4
votes

I have read all these articles about how fast cassandra can be, for example single row read can take about 5ms.

So far i didn't care to much about my website speeds, but as the site grew bigger some pages started to require quite a few queries, for example one page requires to read 5 different tables and around 50 different rows, and so I have noticed that it takes from 0.7 sec to 2.0 secs which is really slow, so i took a closer look and found out that single query takes about 150ms.

The table that I'm testing is almost empty so size can't be an issue. I have installed APC and it did not help.

I am using PHPCassa and thrift comes along with this library.

Are these speeds normal, maybe php is just not fast enough? What could i do to improve this situation?

Note, I understand that running so many queries is to much and cassandra is optimized for writes not reads, but in some situations I can't find a way to put data in a single table/row.

EDIT I have just found out about optional C extension which should improve performance, and indeed it does, now single row read takes from 50ms to 100ms so that's a major improvement, thou still far away from those 5ms

EDIT2 Sorry for not updating my question with more information, but i have been very busy, and I have actually solved this problem, now 10 row reads from 4 different tables takes just 0.073158 s and average read time is just 0.005575 s so it's way more then I have expected to achieve. For those who are facing the same problem these are the things i would suggest to do:

  • Install optional C extension, steps to do that can be found here
  • Install APC
  • Make sure that right java version is installed, this could be causing slowdown
  • After installing all these things don't just restart apache, restart the whole server, I didn't do that at first and I only noticed this major speed improvement only after server restart
1
Actually a single row read in Cassandra can be much faster than 5ms; in fact I would say 5ms is slow for Cassandra.

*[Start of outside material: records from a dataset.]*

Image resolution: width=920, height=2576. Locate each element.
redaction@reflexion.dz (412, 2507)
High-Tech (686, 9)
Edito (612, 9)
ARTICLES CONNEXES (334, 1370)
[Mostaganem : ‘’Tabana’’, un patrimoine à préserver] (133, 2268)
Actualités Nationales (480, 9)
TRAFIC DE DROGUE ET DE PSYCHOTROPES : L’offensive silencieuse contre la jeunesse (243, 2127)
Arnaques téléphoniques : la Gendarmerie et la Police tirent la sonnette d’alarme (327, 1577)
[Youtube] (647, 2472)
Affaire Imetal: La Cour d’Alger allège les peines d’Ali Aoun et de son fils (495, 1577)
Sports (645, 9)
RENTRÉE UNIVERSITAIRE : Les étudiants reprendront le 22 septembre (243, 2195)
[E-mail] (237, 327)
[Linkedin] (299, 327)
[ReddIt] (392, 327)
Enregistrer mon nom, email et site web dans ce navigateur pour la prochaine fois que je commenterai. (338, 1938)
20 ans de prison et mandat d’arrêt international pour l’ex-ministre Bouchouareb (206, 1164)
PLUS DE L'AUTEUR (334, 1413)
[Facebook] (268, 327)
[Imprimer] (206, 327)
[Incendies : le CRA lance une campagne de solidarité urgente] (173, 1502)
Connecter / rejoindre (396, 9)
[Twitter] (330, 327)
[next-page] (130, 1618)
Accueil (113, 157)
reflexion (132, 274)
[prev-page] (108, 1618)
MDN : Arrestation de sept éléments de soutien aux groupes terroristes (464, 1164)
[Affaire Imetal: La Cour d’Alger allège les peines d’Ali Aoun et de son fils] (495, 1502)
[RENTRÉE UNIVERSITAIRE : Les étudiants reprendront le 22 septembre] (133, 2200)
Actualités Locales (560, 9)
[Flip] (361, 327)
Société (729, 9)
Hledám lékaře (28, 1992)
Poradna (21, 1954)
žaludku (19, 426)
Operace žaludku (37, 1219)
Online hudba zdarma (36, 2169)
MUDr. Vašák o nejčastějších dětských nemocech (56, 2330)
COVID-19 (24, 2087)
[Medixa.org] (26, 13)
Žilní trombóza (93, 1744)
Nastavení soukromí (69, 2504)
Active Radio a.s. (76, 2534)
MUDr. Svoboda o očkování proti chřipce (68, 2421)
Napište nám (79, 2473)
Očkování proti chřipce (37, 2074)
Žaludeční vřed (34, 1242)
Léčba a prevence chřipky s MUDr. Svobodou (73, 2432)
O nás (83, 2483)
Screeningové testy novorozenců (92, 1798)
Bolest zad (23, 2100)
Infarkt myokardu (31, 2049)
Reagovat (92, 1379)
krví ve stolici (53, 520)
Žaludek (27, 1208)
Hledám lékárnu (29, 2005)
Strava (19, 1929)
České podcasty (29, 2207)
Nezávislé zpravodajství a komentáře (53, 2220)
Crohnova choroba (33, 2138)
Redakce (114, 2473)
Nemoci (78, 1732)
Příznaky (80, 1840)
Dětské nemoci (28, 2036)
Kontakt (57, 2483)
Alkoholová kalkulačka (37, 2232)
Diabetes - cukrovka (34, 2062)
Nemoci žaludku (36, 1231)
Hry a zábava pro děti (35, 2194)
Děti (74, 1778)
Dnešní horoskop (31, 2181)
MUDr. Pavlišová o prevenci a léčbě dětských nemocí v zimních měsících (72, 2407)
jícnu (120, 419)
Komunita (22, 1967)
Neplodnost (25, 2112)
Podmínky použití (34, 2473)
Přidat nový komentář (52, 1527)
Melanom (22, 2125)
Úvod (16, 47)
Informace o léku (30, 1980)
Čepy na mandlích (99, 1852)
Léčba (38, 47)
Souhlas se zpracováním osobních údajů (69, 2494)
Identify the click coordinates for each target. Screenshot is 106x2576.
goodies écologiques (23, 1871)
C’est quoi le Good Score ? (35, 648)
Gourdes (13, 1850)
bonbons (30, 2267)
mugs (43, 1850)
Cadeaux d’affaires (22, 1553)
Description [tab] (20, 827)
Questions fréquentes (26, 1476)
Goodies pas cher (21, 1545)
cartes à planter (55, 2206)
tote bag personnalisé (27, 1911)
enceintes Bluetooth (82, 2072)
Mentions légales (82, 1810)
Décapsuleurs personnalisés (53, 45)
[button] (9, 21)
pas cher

To help you we'll need to know your data model, query pattern, and cluster configuration.rs_atl
+1, the info that @rs_atl asked for is really needed to make any good suggestions here.Tyler Hobbs
Hi , had you have have any problem with cassndra yet ?Ata
Also how much row you had ?Ata
@Ata No so far it's working perfectly. I had few hundreds maybe, I'm trying to use as many wide rows as possible, but soon i will try to run few tests with a lot of rows to see what happens.Linas

1 Answers

1
votes

This still doesn't explain why a column family that is mostly empty performs worse than others. Next time you face that issue, you should give us how you use this table and what kind of query gave you bad performances.

Just a guess: Does this column family contains some frequently deleted data? Because the actual deletion for deleted (tombstoned) values takes a GcGracePeriod of 10 days by default.

So you might face some issues if you perform a lot of writes, reads and deletes on a lot of columns on the same keys.